An exact restatement of every record is required.
════════
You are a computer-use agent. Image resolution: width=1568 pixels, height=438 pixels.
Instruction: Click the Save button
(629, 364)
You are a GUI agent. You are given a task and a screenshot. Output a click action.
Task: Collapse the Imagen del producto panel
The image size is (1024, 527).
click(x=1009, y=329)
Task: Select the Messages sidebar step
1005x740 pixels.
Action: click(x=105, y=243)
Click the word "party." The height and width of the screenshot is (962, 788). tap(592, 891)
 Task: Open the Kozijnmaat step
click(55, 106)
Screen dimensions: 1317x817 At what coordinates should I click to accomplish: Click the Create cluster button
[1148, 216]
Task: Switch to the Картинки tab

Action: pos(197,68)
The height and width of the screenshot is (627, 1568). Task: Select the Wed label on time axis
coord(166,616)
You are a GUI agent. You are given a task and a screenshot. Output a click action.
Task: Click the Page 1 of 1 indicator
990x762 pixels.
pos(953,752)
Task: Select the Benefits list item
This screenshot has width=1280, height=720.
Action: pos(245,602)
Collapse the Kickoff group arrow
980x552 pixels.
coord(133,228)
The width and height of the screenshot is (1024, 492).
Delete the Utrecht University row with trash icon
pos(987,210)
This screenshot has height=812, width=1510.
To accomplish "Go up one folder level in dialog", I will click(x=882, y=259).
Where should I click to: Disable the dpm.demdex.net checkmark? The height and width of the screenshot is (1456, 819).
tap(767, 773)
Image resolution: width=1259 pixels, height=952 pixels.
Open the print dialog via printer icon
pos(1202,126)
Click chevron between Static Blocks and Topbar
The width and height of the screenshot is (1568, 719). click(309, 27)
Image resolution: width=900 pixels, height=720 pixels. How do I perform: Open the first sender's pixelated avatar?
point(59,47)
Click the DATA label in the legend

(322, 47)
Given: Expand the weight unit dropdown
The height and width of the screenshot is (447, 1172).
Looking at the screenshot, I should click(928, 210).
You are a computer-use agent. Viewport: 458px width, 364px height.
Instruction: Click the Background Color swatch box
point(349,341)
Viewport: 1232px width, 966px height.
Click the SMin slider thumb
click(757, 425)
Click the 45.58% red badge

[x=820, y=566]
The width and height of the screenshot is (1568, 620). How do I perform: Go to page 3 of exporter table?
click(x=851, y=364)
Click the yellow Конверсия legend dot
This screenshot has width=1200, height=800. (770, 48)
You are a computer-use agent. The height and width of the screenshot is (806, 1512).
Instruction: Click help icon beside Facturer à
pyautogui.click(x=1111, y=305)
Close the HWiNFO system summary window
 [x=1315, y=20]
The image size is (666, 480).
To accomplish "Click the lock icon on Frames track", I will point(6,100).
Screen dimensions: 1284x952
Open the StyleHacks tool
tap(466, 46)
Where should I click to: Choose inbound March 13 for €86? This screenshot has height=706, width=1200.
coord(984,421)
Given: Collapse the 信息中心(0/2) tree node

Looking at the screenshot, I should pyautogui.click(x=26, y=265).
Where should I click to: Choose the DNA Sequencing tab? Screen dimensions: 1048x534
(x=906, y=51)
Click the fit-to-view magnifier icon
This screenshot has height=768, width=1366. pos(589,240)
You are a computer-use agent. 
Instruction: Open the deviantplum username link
════════
◆ Response to this task ◆
You are a computer-use agent. Image resolution: width=1568 pixels, height=438 pixels.
Instruction: Click the Save button
(629, 364)
You are a GUI agent. You are given a task and a screenshot. Output a click action.
Task: Collapse the Imagen del producto panel
The image size is (1024, 527).
click(x=1009, y=329)
Task: Select the Messages sidebar step
1005x740 pixels.
Action: click(x=105, y=243)
Click the word "party." The height and width of the screenshot is (962, 788). tap(592, 891)
 Task: Open the Kozijnmaat step
click(55, 106)
Screen dimensions: 1317x817 At what coordinates should I click to accomplish: Click the Create cluster button
[1148, 216]
Task: Switch to the Картинки tab

Action: pos(197,68)
The height and width of the screenshot is (627, 1568). Task: Select the Wed label on time axis
coord(166,616)
You are a GUI agent. You are given a task and a screenshot. Output a click action.
Task: Click the Page 1 of 1 indicator
990x762 pixels.
pos(953,752)
Task: Select the Benefits list item
This screenshot has width=1280, height=720.
Action: pos(245,602)
Collapse the Kickoff group arrow
980x552 pixels.
coord(133,228)
The width and height of the screenshot is (1024, 492).
Delete the Utrecht University row with trash icon
pos(987,210)
This screenshot has height=812, width=1510.
To accomplish "Go up one folder level in dialog", I will click(x=882, y=259).
Where should I click to: Disable the dpm.demdex.net checkmark? The height and width of the screenshot is (1456, 819).
tap(767, 773)
Image resolution: width=1259 pixels, height=952 pixels.
Open the print dialog via printer icon
pos(1202,126)
Click chevron between Static Blocks and Topbar
The width and height of the screenshot is (1568, 719). click(309, 27)
Image resolution: width=900 pixels, height=720 pixels. How do I perform: Open the first sender's pixelated avatar?
point(59,47)
Click the DATA label in the legend

(322, 47)
Given: Expand the weight unit dropdown
The height and width of the screenshot is (447, 1172).
Looking at the screenshot, I should click(928, 210).
You are a computer-use agent. Viewport: 458px width, 364px height.
Instruction: Click the Background Color swatch box
point(349,341)
Viewport: 1232px width, 966px height.
Click the SMin slider thumb
click(757, 425)
Click the 45.58% red badge

[x=820, y=566]
The width and height of the screenshot is (1568, 620). How do I perform: Go to page 3 of exporter table?
click(x=851, y=364)
Click the yellow Конверсия legend dot
This screenshot has width=1200, height=800. (770, 48)
You are a computer-use agent. The height and width of the screenshot is (806, 1512).
Instruction: Click help icon beside Facturer à
pyautogui.click(x=1111, y=305)
Close the HWiNFO system summary window
 [x=1315, y=20]
The image size is (666, 480).
To accomplish "Click the lock icon on Frames track", I will point(6,100).
Screen dimensions: 1284x952
Open the StyleHacks tool
tap(466, 46)
Where should I click to: Choose inbound March 13 for €86? This screenshot has height=706, width=1200.
coord(984,421)
Given: Collapse the 信息中心(0/2) tree node

Looking at the screenshot, I should pyautogui.click(x=26, y=265).
Where should I click to: Choose the DNA Sequencing tab? Screen dimensions: 1048x534
(x=906, y=51)
Click the fit-to-view magnifier icon
This screenshot has height=768, width=1366. pos(589,240)
You are a computer-use agent. 
Instruction: Open the deviantplum username link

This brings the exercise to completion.